Friday, July 5, 2013

The Painted Girls: A Novel by Cathy Marie Buchanan

We met at JoAnn's house to take advantage of her crystal blue pool.  Brenda provided a delicious meal of chicken salad, a new type of hummus for us to sample, and her yummy apple-cinnamon sandwiches.  The weather was perfect for eating outdoors and floating in the pool while discussing our June book.

Synopsis:
Sisters Marie and Antoinette van Goethem live in desperate poverty in Paris, France, in the late 1800s.  Their father is deceased and their mother's meager laundress wages go towards her addiction to absinthe.  Both girls will find themselves working in the ballet opera house, along with their youngest sister, Charlotte.  Antoinette and Marie alternate narrating this story sharing their struggles, sacrifices, and forced journey from childhood to adult responsibilities while still in their teenage years.
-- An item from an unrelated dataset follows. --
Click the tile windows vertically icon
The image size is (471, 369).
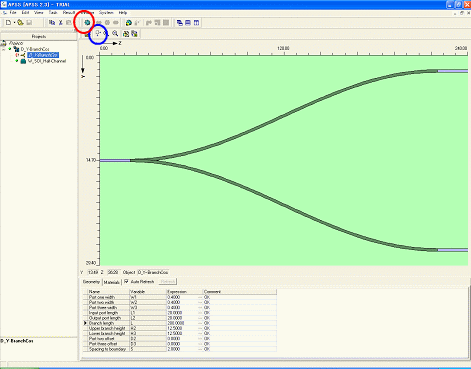pos(196,23)
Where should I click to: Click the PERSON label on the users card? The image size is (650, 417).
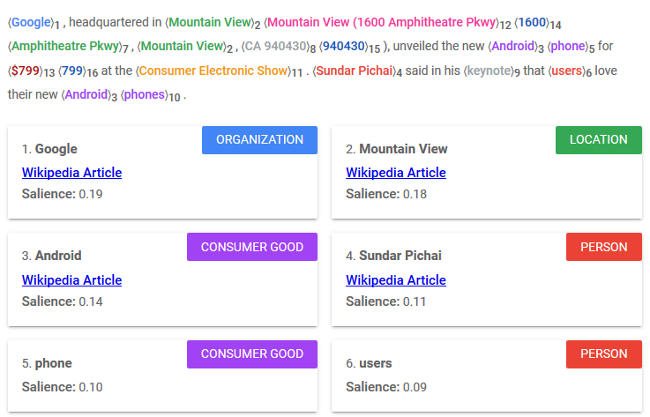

Little Dancer of Fourteen Years - Edgar Degas - www.edgar-degas.org 
Degas' "Little Dancer of Fourteen Years"

Comments:
"It is about being downtrodden and staying that way.  Hard work makes no difference, he is saying.  My lot, the lots of those around me, were cast the moment we were born into the gutter to parents who never managed to step outside the gutter themselves." (page 96 - Kindle)  The van Goethem sisters are victims of their parents' station in life.  It was depressing and dark at times reading the struggles, injustices, and sadness experienced by the poorest of poor during this time period in France.  However, that true to life depiction is what made this story so compelling.  There were moments of triumph and joy for the sisters.  Marie finds her soul fed through dance: "Sometimes I wonder, though, if for the very best ballet girls, the trickery is not a little bit real, if a girl born into squalor cannot find true grace in the ballet." (p. 220 - Kindle)  However, as Marie and Antoinette will discover, their most marketable asset is that which makes them both powerful and vulnerable.  "I want to put my face in my hands, to howl, for me, for Antoinette, for all the women of Paris, for the burden of having what men desire, for the heaviness of knowing it is ours to give, that with our flesh we make our way in the world." (p. 250 - Kindle)

Marie models for Edgar Degas as a means of earning extra income.  Much of Degas's actual art work is centered on scenes from the Paris Opera where the sisters worked, but his most famous sculpture is the one which the author uses Marie as the model.  His paintings and sculptures were considered 'too realistic' at that time, and is the case with the majority of famous artists, his works were not appreciated and considered investment-worthy until after his demise.

The popularly accepted physiognomies studies during that time period were fascinating.  The idea that certain facial features hinted at a person's innate criminality played a role in judicial outcomes, art, and literature.

Memorable Quote:
"He touched me on the shoulder lightly, and in the touch I felt sadness that girls grow into women; that men crumple, hobbling over walking sticks; that flowers wither; that trees drop their leaves." (p. 250 - Kindle)

FAB Rating: ***** (5 out of 5 stars)
This story was the perfect mix of authentic historic events and figures with a believable storyline intertwined. The author's addition of headline news taken from that year were informative and added depth to the storyline.  Ultimately, this book was a reminder of the strength found in the bonds of sisterhood.  Each of the girls played their birth order role as expected with the tension, intimacy, and love found in the everyday relationships of sisters.  In the end, having one another is what saved Antoinette, Marie, and Charlotte.